L'article 83 de la loi du 30 octobre 2018 pour l'équilibre des relations commerciales dans le secteur agricole et alimentaire et une alimentation saine, durable et accessible à tous (dite loi EGALIM) subordonne, à partir du 1er janvier 2020, l'utilisation des produits phytopharmaceutiques à proximité des zones d'habitation à des mesures de protection des personnes habitant ces lieux. De plus, dans une décision du 26 juin 2019, le Conseil d'État a partiellement annulé l'arrêté du 4 mai 2017 qui encadre l'utilisation des produits phytopharmaceutiques, pour absence de dispositions relatives à la protection des riverains. Le Conseil d'État a enjoint le Gouvernement de prendre les mesures nécessaires dans un délai de six mois. Le dispositif envisagé s'appuie sur la concertation afin de s'assurer que les mesures applicables sont les plus adaptées au contexte local. Selon la loi, ces mesures doivent être formalisées dans des chartes d'engagements faisant l'objet de consultations lors de leur élaboration, avec les riverains ou leurs représentants notamment.

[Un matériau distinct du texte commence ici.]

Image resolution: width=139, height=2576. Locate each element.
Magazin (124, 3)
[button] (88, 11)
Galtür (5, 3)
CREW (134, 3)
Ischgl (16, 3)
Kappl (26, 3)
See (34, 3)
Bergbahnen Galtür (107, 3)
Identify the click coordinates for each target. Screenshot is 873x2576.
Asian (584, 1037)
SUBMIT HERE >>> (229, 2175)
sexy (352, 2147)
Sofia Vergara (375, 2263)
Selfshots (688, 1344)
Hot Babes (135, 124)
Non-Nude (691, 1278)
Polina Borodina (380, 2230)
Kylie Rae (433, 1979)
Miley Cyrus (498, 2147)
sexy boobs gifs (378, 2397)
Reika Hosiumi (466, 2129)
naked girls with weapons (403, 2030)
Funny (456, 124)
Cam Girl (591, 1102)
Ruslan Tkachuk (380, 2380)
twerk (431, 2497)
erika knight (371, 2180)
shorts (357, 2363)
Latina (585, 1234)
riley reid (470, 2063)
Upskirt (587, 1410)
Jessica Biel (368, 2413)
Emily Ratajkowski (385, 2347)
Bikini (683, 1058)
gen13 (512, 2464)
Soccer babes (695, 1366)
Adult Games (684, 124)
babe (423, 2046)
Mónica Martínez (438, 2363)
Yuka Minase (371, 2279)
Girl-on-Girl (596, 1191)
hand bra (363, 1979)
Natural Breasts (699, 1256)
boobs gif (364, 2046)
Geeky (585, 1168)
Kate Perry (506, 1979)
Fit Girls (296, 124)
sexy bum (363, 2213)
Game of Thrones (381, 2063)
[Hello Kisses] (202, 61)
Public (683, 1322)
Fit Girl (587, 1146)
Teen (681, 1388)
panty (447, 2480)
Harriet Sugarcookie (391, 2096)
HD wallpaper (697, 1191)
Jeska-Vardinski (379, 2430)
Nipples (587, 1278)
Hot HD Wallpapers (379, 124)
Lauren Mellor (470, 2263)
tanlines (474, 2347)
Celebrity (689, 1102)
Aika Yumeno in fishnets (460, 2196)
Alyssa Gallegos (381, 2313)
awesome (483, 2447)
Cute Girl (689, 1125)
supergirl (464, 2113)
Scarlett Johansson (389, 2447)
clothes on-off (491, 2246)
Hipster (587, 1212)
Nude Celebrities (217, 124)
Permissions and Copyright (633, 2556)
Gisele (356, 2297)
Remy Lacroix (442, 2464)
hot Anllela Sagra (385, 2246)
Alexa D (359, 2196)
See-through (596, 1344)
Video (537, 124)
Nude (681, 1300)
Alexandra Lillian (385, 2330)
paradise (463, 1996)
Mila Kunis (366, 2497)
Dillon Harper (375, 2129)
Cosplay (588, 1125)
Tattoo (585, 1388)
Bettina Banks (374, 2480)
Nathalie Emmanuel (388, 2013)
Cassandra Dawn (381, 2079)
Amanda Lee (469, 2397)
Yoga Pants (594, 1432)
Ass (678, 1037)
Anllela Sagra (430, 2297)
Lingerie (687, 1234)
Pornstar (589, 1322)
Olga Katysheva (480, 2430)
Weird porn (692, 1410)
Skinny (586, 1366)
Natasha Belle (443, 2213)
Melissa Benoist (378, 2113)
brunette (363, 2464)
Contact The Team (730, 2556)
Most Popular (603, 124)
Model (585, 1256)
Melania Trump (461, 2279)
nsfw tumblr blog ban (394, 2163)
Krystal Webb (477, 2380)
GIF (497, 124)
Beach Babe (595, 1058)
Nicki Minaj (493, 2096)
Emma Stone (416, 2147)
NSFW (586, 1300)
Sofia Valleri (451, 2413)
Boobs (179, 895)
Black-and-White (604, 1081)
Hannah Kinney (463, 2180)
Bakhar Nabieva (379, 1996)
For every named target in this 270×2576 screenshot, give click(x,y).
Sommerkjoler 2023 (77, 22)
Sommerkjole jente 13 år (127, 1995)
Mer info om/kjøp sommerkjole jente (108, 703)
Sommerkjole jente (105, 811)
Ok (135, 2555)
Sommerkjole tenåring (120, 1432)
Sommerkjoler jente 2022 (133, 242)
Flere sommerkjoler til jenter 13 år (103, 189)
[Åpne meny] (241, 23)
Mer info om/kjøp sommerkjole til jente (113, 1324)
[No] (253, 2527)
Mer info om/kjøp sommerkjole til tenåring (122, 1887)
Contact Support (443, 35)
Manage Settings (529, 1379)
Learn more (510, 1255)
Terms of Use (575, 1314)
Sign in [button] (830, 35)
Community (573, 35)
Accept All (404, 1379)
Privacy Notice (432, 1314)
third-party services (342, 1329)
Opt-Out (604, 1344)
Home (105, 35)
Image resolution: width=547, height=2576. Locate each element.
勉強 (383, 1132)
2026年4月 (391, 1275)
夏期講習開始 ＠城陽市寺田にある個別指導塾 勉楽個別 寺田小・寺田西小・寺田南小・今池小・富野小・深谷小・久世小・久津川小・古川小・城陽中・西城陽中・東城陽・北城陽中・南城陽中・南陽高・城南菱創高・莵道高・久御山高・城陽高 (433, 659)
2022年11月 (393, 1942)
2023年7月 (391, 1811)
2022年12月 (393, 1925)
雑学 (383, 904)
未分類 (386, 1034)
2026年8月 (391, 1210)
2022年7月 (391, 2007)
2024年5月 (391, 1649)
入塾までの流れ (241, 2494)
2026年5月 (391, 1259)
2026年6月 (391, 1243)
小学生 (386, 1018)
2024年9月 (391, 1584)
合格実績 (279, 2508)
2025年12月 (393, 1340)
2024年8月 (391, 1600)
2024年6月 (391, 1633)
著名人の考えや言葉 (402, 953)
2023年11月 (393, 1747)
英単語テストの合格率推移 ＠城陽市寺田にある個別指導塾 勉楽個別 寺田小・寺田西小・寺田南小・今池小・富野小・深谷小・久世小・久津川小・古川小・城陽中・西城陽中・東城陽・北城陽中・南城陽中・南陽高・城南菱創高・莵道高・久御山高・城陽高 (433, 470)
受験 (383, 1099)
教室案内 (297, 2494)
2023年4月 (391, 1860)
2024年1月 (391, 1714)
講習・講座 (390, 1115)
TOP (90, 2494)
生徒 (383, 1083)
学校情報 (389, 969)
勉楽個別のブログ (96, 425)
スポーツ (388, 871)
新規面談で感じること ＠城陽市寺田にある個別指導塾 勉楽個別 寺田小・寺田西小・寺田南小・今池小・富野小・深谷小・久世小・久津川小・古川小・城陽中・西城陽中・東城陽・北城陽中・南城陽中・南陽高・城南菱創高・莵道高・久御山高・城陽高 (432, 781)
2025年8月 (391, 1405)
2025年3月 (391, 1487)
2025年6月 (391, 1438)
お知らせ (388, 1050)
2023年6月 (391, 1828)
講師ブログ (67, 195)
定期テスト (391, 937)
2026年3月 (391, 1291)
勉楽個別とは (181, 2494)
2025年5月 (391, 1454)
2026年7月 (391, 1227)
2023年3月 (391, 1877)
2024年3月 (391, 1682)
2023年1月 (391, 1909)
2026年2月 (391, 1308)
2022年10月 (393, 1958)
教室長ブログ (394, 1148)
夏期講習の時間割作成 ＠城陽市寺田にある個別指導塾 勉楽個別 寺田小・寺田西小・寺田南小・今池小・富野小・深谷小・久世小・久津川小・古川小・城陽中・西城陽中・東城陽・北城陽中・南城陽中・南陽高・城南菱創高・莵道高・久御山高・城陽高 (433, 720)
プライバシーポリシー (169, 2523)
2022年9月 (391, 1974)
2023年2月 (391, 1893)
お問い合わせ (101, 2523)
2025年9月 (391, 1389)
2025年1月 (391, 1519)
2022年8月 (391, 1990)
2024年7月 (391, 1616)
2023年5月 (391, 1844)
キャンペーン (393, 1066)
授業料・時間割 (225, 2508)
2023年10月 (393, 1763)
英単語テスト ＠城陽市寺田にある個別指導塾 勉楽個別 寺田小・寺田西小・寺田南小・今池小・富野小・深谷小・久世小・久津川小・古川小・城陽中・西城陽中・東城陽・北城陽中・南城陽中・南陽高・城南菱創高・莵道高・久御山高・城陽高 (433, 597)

Le 9 septembre dernier, le Gouvernement a soumis à la consultation publique, pour une durée de trois semaines, deux projets de textes réglementaires précisant les modalités d'application de la loi. Un décret encadre la procédure d'élaboration des chartes ainsi que leur contenu, tandis que l'arrêté établit des distances de sécurité à respecter entre les zones d'épandage et les zones d'habitation. Les distances sont différentes selon que la culture traitée est dite « haute » (viticulture et arboriculture notamment) ou « basse » (céréales et légumes par exemple). Elles ont été établies sur la base des recommandations de l'agence nationale de sécurité sanitaire de l'alimentation, de l'environnement et du travail (Anses) dans son avis du 14 juin 2019. Selon ces projets, les distances de sécurité peuvent, lorsque les produits phytopharmaceutiques appliqués ne sont pas les plus préoccupants et lorsque le matériel de pulvérisation utilisé présente une efficacité reconnue pour diminuer la dérive, être réduites dans le cadre des chartes d'engagement, selon les modalités précisées par l'arrêté.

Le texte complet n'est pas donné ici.